Oyunun Adı: Zincire Vurulmuş Prometheus
Oyunun Yazarı: Aiskhylos
Oyunun Çevirmeni (İş Bankası Yayınları): Azra Erhat-Sabahattin Eyüboğlu
Oyunun Yazıldığı Yıl: MÖ 472-456 yılları arasında yazıldığı düşünülmektedir.
Oyunun Türü: Trajedi
Oyunun Ortalama Süresi: 1 saat
Oyunun İlk Oynanış Yılı ve Topluluk: Bilinmiyor.
Oyunun Türkiye’deki Belli Başlı Temsilleri ( Yer/Yıl/Topluluk) İstanbul 2010 Avrupa Kültür Başkenti etkinlikleri içinde yer alan Belgesel Tiyatro Topluluğu olan 18-19 Temmuz 2010 günleri Şahika Tekand’ın yazıp yönettiği “On Adımda Unutmak- Anti Ptrometheus”, Studio Oyuncuları tarafından Harbiye Muhsin Ertuğrul Sahnesinde yer aldı.
Oyunun Bölümlemesi (Perde/ Sahne /Bölüm) Oyun bir önsöz, bir parados, üç stasimon, dört epeisodion ve bir eksodos'tan oluşmuştur.

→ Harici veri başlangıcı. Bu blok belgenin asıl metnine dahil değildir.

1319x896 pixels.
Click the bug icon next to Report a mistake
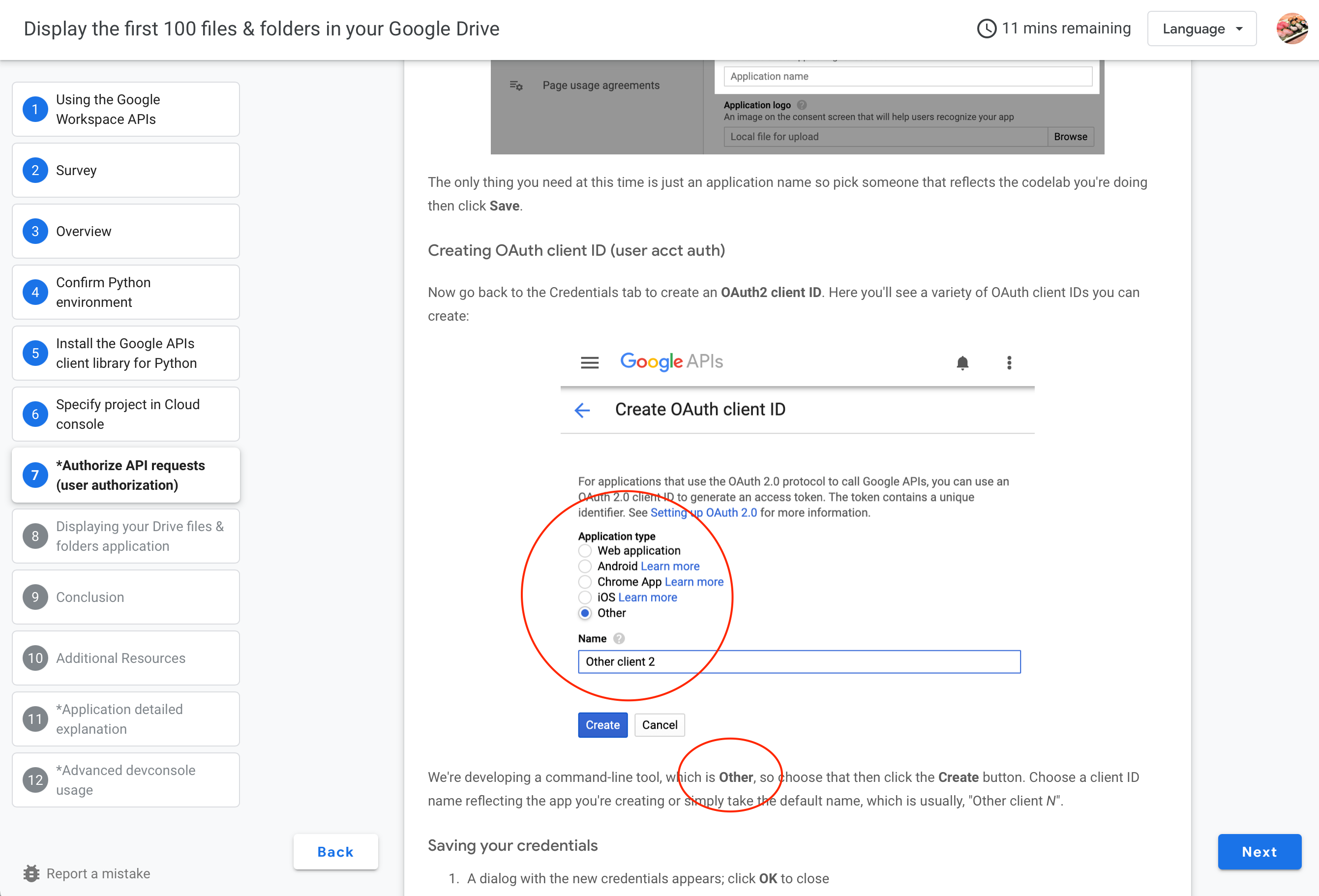(x=32, y=873)
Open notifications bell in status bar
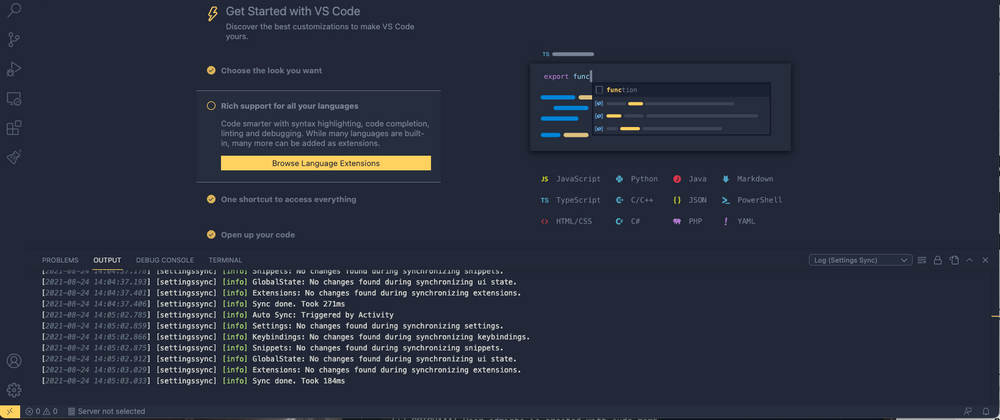 click(986, 411)
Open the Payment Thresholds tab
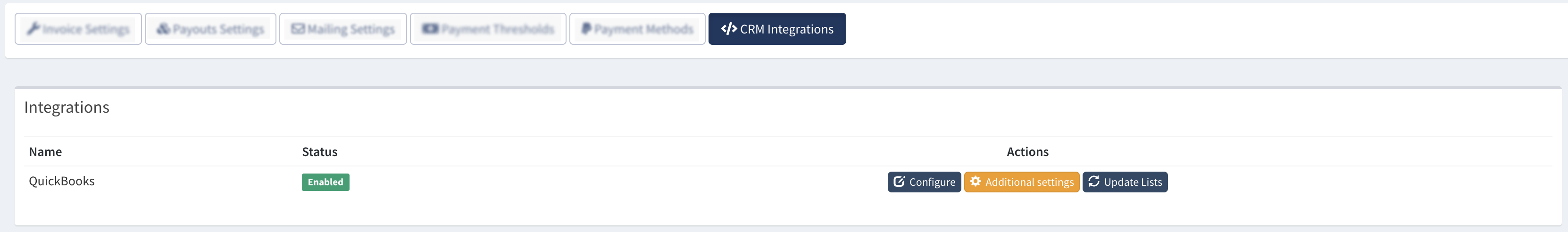 pos(497,29)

Parados: Antik Yunan tragedyasında ve komedyasında koronun içeri girerken söylediği ezgi.
Stasimon: Eski Yunan tiyatrosunda sahne boşken, koronun orkestra alanında ayakta durarak söylediği ezgi.

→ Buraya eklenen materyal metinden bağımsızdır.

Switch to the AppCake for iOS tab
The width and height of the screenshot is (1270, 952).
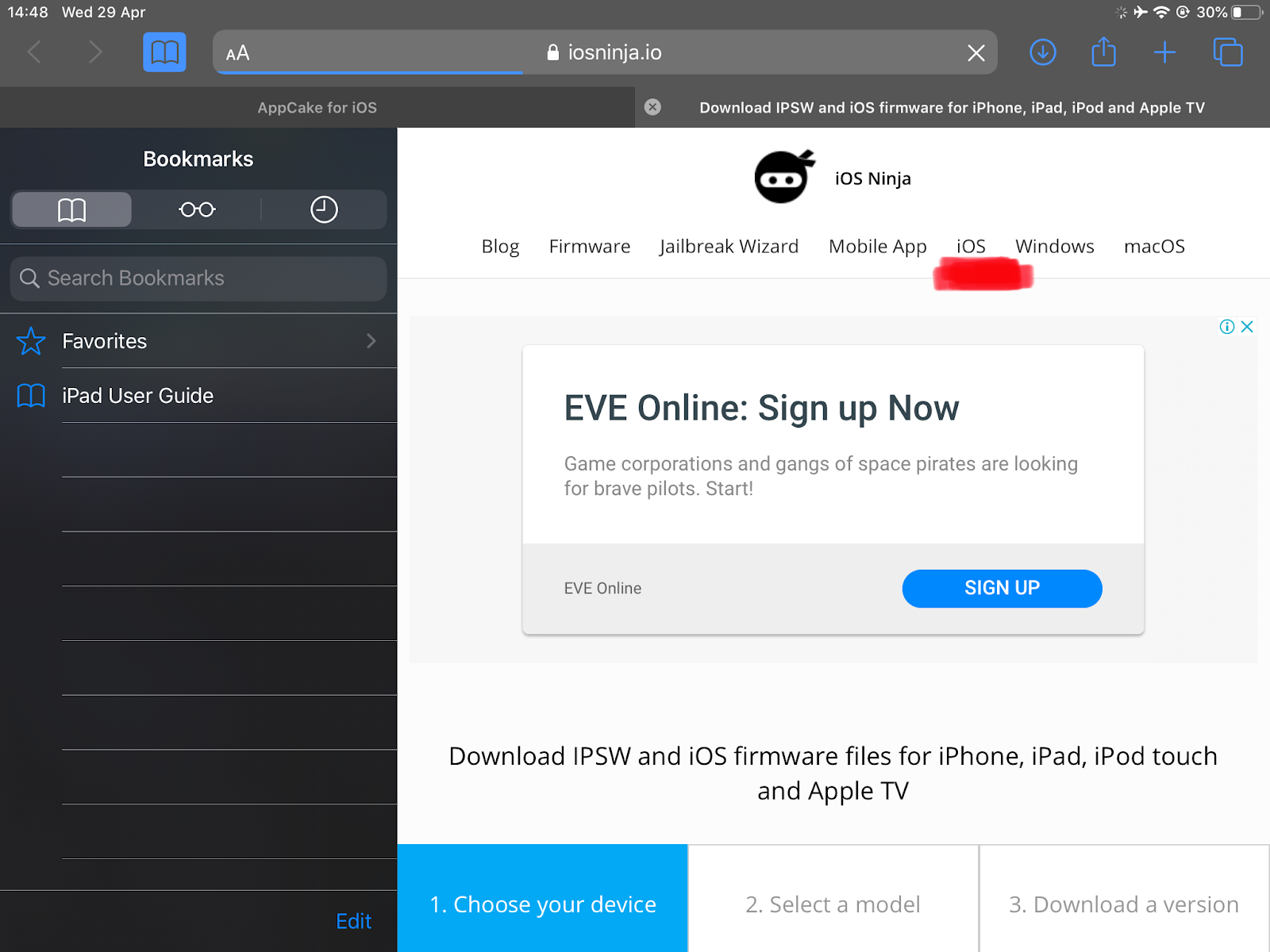coord(317,107)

Epeisodion: Antik tragedyalarda koro ezgileri arasında oynanan diyaloglu bölüm.
Eksodos: Eski yunan tragedyalarında, yazarın oyunun sonunda doğrudan seyirciye seslenerek son sözünü söylediği bölümdür.

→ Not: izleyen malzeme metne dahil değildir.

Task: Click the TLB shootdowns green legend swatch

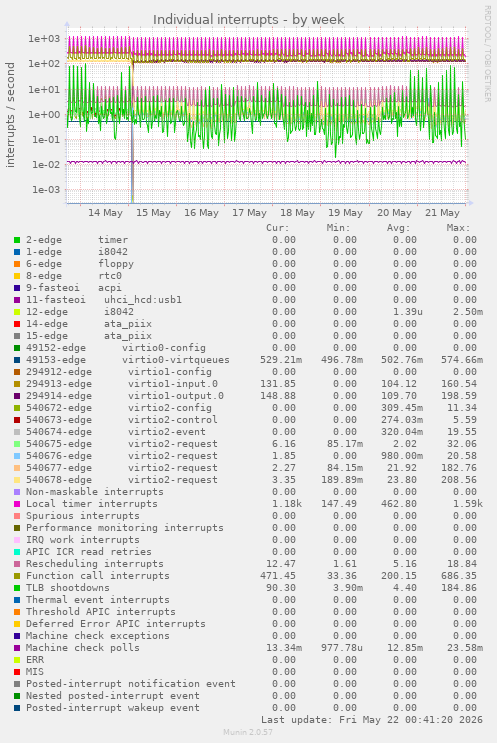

ORTAM ÇÖZÜMLEMESİ @Kardelen Vural
Yazıldığı Dönemin Siyasal-Toplumsal-Ekonomik-Dini Koşulları
Siyasal koşullar
Antik Yunan şehir devletleri şeklinde bir yapılanmaya sahiptir. Bu şehir devletlerine “polis” adı verilir. Polisler farklı siyasi yapı ve yönetim şekillerinden geçmişlerdir. Bu siyasi yapılar; krallık, aristokrasi ve demokrasi olacak şekilde gelişmiştir. İlk zamanlar krallar tarafından yönetilen polisler giderek aristokratik bir yönetime evrilmiştir. Bunun sebebi krallıkta polislerin kurulmasında büyük yardımı dokunmuş kimseler olan kabile şeflerinin giderek güçlenmesi ve kralın yetkilerine ortak olmasıdır. Demokrasiye geçiş süreci ise zeytinyağı ticaretiyle Peisistratus; M.Ö. 560 yılında dönemin siyasal karışıklığından faydalanarak yönetimi darbeyle ele geçirmiştir. Yönetimin bu şekilde ele geçirilmesine tiranlık, yönetimi bu şekilde ele geçiren kişiye ise tiran denilmektedir. Peisistratus MÖ 527 yılında ölmüştür. Tiranlık sonrasında giderek sayıları artan ve mal sahibi olmayan kimselerden oluşan bir sınıf oluşmaya başlanmıştır. Ortaya çıkan bu yoksul sınıf hak ve yaşa gücü elde etmek için uğraşmıştır. Yoksul sınıfın bu mücadelesi halk meclisleri denen yapının oluşmasını sağlamıştır. Bu yapı sayesinde halk da artık kendini temsil etme hakkına sahip olmuştur
Dini koşullar
Antik Yunandaki her bir polisin koruyucu tanrısı vardır. Halk bu tanrılara ibadet etmenin polislerini iyileştireceğine inanır. Sadece kendi şehrinin koruyucu olan tanrıların yanında diğer tanrılara da ibadet ederler. Din kavramı aynı zamanda polis kavramının da bir parçasıdır. Halk polislerinin Tanrı tarafından korunduğunu inandığı için Tanrısına büyük bir minnet duyar. Polisin de Tanrı tarafından korunduğunu ve iyileştirildiğine inandığı için polise de bağlılık duyar.